Segment Start: Given information
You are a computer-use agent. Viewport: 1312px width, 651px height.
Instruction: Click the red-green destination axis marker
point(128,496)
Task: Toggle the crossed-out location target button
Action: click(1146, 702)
Segment End: Given information
The whole listing is needed again, word for word.

You are a computer-use agent. Viewport: 1312px width, 651px height.
Instruction: Click the red-green destination axis marker
point(128,496)
Task: Toggle the crossed-out location target button
Action: click(1146, 702)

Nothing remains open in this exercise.